**Page:**
§ §

Ping; did anything ever happen with this?
(In reply to Brooks Moses from comment #20) > Ping; did anything ever happen with this? No, but it would be awesome if someone moved this forward. Unfortunately Don doesn't have a copyright assignment as far as I can tell, so please don't look at the code in this patch if you plan to implement it. Instead I suggest we look at bug 17645: https://sourceware.org/bugzilla/show_bug.cgi?id=17645 Fedora bug: https://bugzilla.redhat.com/show_bug.cgi?id=1162810 libc-alpha post: https://sourceware.org/ml/libc-alpha/2014-11/msg00702.html And take a serious look at Paulo's work. It still needs someone to write a test that actually does some decent coverage over the permutation of DT_NEEDED trees.
(In reply to Carlos O'Donell from comment #21) > And take a serious look at Paulo's work. In full disclosure, Paulo works at Red Hat.
Did this get accepted and committed for a given release of glibc? Or is it still waiting for someone to write a test that does the coverage over the permutation of DT_NEEDED trees?
(In reply to Patrick Stahr from comment #23) > Did this get accepted and committed for a given release of glibc? Or is it > still waiting for someone to write a test that does the coverage over the > permutation of DT_NEEDED trees? This is not fixed in any version of glibc. Yes, we still need better coverage testing of the permutation of DT_NEEDED trees to ensure the loader is doing the right thing. Each tree needs to verify it was loaded in the correct order.

§ §

**Raw data:**

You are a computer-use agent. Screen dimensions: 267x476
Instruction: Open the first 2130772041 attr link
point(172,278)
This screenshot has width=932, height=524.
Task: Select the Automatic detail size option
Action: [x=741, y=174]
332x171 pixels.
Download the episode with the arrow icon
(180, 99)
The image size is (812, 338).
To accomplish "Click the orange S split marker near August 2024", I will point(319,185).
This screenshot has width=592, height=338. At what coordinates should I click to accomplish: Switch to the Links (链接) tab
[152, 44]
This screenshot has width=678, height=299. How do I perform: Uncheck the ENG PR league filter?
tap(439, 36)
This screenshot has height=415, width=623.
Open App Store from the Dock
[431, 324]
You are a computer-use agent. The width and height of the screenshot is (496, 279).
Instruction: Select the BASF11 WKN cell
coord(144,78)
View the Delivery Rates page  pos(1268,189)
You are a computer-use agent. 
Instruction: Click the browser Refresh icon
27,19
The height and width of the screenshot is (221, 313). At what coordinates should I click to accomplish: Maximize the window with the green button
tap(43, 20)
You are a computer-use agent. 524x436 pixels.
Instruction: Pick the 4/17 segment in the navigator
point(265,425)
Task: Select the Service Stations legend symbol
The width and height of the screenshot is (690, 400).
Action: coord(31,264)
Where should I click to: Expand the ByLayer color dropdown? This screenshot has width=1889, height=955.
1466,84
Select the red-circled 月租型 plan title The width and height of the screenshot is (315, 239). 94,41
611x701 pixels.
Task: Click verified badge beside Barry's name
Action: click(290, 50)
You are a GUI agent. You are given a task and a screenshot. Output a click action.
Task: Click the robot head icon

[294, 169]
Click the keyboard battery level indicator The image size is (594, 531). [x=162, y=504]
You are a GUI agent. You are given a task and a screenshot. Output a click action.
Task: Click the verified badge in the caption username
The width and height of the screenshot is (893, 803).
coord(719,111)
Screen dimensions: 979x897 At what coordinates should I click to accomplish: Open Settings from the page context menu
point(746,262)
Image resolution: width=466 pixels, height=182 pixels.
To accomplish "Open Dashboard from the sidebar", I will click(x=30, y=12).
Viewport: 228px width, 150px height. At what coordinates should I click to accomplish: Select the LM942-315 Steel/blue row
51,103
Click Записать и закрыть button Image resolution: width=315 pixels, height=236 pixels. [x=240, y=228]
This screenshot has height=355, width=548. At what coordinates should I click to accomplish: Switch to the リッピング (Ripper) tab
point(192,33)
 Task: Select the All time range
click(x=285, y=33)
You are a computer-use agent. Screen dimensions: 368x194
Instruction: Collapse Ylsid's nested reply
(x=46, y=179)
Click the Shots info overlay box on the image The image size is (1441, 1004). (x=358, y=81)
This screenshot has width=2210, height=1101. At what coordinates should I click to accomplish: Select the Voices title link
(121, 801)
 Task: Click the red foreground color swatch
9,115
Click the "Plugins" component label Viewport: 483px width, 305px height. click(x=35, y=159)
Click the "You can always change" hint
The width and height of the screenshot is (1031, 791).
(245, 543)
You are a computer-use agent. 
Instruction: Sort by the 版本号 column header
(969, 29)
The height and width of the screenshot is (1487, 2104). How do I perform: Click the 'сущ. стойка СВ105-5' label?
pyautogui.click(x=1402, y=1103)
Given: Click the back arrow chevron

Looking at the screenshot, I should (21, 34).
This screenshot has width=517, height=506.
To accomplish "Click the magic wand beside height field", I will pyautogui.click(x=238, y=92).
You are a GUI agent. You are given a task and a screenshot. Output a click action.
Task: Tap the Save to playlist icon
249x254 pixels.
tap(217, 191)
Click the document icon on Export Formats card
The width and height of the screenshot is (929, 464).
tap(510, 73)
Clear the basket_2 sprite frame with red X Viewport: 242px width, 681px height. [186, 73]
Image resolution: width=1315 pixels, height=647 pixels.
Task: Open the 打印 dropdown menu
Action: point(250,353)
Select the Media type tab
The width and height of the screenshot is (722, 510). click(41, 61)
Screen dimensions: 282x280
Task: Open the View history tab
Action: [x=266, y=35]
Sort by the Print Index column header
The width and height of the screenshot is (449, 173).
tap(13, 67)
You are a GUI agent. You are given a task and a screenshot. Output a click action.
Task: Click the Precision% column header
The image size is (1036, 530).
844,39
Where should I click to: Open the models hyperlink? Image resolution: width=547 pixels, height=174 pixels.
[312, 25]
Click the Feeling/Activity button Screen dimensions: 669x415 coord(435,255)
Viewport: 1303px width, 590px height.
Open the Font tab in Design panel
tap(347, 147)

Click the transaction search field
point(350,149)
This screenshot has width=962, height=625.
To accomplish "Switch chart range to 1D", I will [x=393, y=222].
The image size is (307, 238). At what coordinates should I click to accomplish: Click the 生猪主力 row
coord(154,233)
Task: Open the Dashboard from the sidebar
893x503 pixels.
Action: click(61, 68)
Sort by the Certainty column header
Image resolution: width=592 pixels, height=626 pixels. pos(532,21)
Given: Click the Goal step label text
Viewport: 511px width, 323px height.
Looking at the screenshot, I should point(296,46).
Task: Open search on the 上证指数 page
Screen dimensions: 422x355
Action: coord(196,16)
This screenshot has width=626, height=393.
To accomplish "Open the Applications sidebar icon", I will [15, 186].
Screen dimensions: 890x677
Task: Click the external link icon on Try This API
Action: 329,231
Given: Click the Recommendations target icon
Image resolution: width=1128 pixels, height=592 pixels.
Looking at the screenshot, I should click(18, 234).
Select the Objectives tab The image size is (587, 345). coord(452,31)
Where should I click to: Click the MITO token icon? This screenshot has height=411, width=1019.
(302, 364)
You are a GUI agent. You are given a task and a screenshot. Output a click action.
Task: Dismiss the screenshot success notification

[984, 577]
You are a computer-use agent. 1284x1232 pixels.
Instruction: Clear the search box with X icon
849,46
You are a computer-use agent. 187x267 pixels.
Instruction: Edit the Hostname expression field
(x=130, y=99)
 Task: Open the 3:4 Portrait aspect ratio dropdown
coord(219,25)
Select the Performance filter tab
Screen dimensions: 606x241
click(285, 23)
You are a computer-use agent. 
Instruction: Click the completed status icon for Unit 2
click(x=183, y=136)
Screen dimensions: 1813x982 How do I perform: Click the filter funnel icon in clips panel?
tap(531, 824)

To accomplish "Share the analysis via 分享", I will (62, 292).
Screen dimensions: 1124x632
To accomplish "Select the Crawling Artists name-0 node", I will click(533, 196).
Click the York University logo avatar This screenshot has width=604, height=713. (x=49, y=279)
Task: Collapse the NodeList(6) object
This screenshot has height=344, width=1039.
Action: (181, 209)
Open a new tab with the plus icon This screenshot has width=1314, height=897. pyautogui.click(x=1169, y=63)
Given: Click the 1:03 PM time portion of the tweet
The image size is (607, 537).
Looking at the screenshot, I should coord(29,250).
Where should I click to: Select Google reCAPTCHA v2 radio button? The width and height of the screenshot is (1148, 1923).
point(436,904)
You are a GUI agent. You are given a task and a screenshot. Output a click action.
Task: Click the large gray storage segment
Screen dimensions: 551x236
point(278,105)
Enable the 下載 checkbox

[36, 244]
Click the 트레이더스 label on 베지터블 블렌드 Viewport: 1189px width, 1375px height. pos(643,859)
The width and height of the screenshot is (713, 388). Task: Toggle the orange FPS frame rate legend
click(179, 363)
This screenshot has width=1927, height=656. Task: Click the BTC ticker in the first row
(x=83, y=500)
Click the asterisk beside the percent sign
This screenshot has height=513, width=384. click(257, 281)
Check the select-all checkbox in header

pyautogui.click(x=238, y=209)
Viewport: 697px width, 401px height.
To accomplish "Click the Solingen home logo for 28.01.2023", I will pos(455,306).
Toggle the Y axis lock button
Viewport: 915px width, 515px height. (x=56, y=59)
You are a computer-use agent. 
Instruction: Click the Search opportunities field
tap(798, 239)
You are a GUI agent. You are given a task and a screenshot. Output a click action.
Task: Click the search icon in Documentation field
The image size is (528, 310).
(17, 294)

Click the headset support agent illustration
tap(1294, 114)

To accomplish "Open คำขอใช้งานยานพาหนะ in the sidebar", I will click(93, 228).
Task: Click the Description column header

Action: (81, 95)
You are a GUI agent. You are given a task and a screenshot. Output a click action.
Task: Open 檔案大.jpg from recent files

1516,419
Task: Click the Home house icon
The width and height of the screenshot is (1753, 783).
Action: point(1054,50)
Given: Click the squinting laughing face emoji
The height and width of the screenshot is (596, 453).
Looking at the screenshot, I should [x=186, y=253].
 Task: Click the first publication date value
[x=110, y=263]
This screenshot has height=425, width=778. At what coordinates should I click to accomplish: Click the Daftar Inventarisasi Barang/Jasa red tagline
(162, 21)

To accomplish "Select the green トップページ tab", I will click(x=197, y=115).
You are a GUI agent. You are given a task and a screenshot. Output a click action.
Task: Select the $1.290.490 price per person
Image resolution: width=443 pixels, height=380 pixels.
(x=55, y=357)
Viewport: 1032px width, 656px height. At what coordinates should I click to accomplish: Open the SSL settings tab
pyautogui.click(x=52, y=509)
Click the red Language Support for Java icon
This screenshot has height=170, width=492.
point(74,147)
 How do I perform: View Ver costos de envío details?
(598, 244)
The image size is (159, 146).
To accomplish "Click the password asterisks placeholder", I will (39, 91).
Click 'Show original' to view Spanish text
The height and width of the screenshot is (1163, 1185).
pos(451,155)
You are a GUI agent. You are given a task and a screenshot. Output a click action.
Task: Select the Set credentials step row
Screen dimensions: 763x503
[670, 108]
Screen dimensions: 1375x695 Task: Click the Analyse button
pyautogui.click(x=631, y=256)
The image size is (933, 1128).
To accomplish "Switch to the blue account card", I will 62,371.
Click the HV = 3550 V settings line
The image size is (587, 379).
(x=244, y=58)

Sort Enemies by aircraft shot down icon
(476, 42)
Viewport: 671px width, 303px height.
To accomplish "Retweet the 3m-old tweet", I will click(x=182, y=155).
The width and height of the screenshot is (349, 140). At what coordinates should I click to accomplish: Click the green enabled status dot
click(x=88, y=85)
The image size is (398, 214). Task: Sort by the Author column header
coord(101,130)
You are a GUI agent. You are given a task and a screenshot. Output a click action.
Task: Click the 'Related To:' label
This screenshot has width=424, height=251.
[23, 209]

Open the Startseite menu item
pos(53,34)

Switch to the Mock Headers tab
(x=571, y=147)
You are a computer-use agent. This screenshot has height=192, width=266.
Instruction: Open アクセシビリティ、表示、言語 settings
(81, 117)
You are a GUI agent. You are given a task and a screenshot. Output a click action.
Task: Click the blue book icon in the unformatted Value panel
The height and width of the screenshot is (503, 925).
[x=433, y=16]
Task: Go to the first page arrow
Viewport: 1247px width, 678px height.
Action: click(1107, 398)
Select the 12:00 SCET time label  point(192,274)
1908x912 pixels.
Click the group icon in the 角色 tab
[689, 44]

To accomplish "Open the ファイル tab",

§ §

Output, verbatim, the stretch of the glibc thread from "(In reply to Brooks" through "of DT_NEEDED trees.". The data serve no purpose here.

**Task response:**
(In reply to Brooks Moses from comment #20) > Ping; did anything ever happen with this? No, but it would be awesome if someone moved this forward. Unfortunately Don doesn't have a copyright assignment as far as I can tell, so please don't look at the code in this patch if you plan to implement it. Instead I suggest we look at bug 17645: https://sourceware.org/bugzilla/show_bug.cgi?id=17645 Fedora bug: https://bugzilla.redhat.com/show_bug.cgi?id=1162810 libc-alpha post: https://sourceware.org/ml/libc-alpha/2014-11/msg00702.html And take a serious look at Paulo's work. It still needs someone to write a test that actually does some decent coverage over the permutation of DT_NEEDED trees.